This piece was originally published in The Huffington Post.
I am grateful to live in a country where even someone as hateful as Pamela Geller can speak her mind. She can smear President Obama as the "jihadist in the White House" and speculate that he "choked up" with tears when he ordered the killing of Osama bin Laden. She can say that Pope Francis' call for "affection and respect" towards Muslims means he has "become an imam." She can compare Jewish Americans who support President Obama to Nazi appeasers and call comedian Jon Stewart "the most disgusting Jew on the planet." She can suggest banning Muslims from becoming airline pilots. She can then claim that anyone who doesn't want to hear her speak is "enforcing the Sharia."
I am also grateful to live in a country where the law protects Geller's right to say these things.
Sunday's incident, in which two gunmen tried to attack an anti-Islam event that Geller and virulently anti-Muslim Dutch politician Geert Wilders hosted in Texas, was deeply troubling. Our freedom of speech means nothing if people are too afraid to speak. We saw this in a different context earlier this year when Sony pulled a raunchy geopolitical buddy comedy from theaters under threat of terror attacks. Say what you will about Pamela Geller, she has not backed down from any of her vile positions under fear of violence.

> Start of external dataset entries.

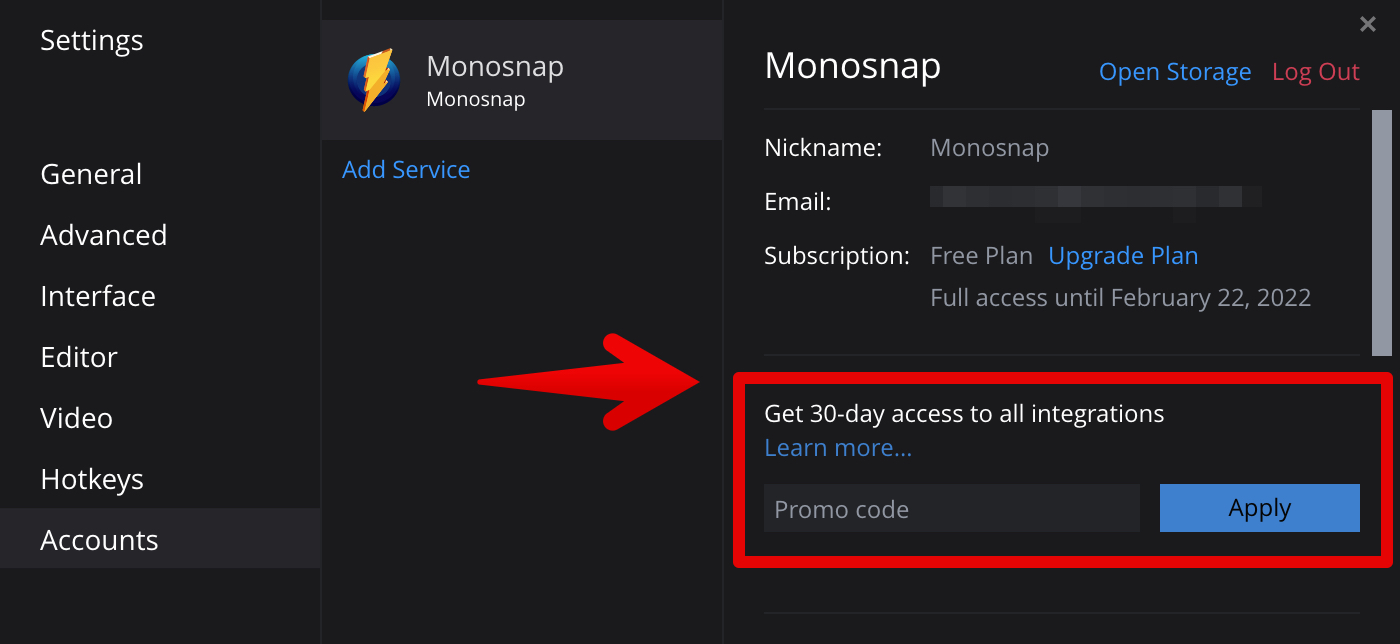This screenshot has height=644, width=1400.
Task: Click the Monosnap lightning bolt logo icon
Action: [x=374, y=80]
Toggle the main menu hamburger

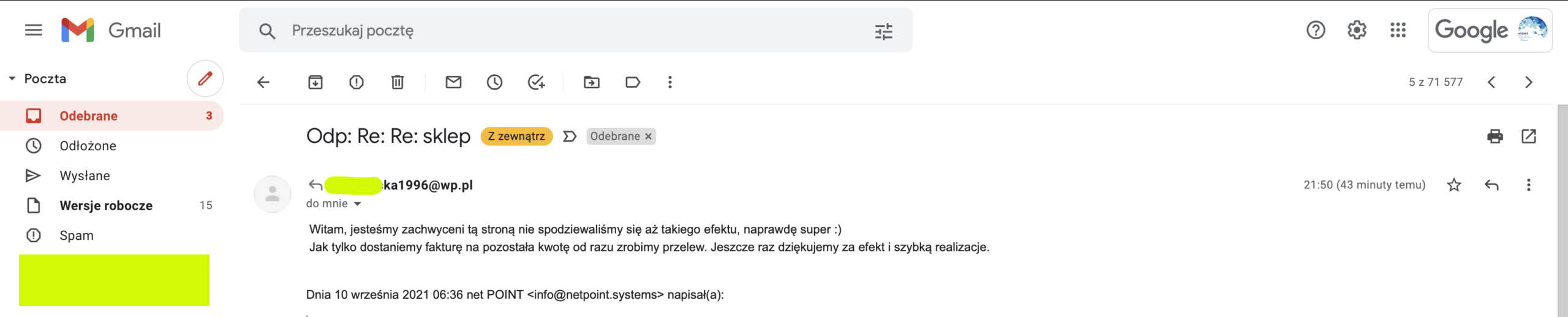[34, 30]
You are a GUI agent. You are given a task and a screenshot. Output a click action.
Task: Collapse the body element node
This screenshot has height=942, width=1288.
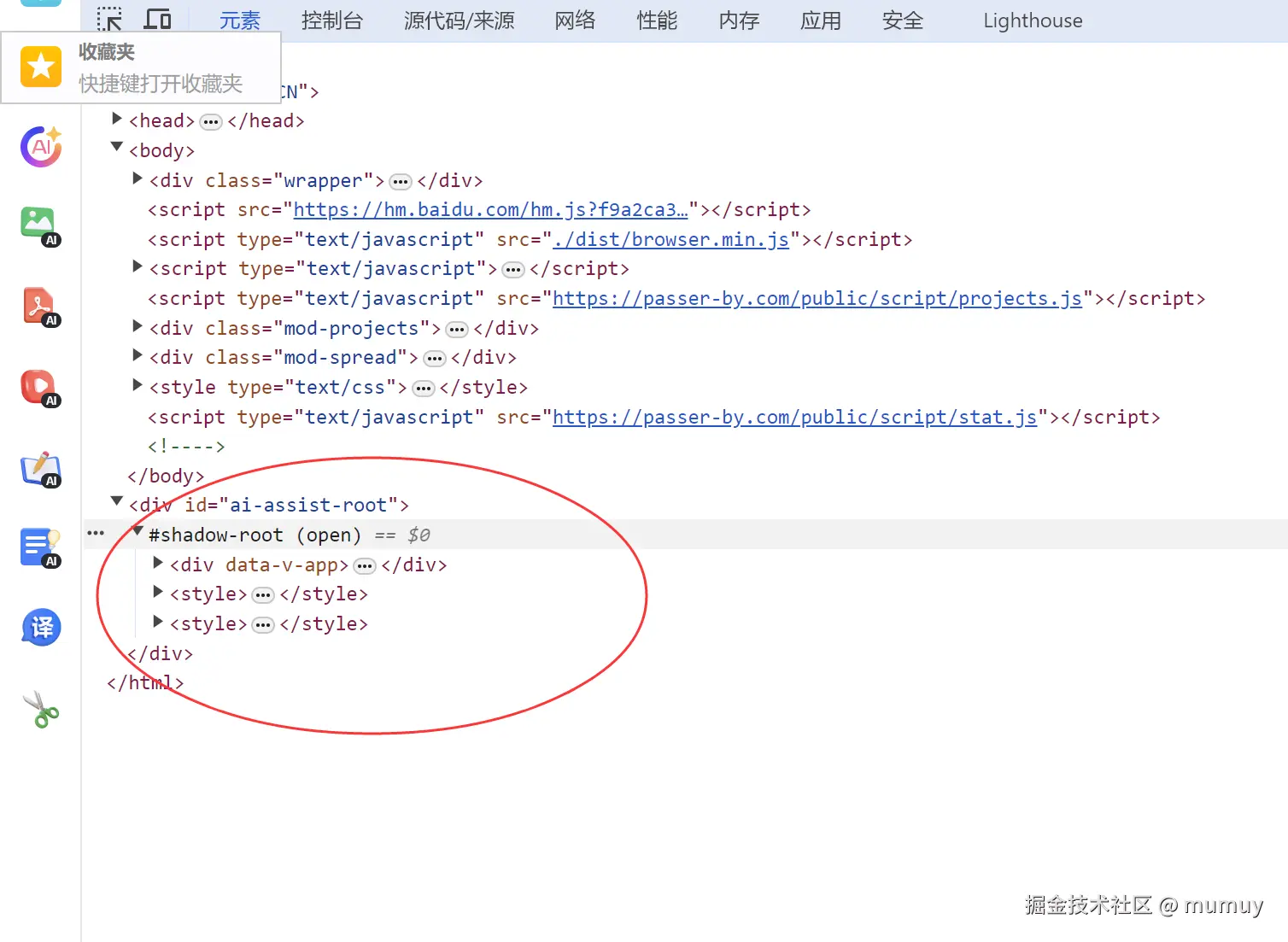pyautogui.click(x=116, y=147)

But it's important to remember that the fact that she was attacked for her speech doesn't make Geller a hero, or her speech any less hateful. As Talking Points Memo's Josh Marshall put it yesterday, "a hate group is a hate group the day after someone takes a shot at them just like it was the day before."
Local Muslim groups had the right idea when they stayed away from Geller's event,declining to protest so that they wouldn't give Geller the attention she so desperately wanted. Those who expose her hateful rhetoric -- like my PFAW colleagues -- also do important work, making sure the public knows that just because she is targeted by violent idiots doesn't make her a serious thinker or a hero.
I know that Geller won't back down from her hateful rhetoric after this event-- in fact, the attempted attack will probably embolden her and cause some to take her more seriously. And we shouldn't stop criticizing Geller -- or, as she puts it, "enforcing the Sharia" -- when she's wrong.
As People For the American Way wrote in 2009 in response to a renewed spate of inflammatory right-wing rhetoric, Americans must "be willing to use their First Amendment freedoms to challenge those who exploit their political positions or media megaphones to promote lies that are intended to inflame rather than inform, that encourage paranoia rather than participation, and whose consequences are at best divisive and at worst, violently destructive."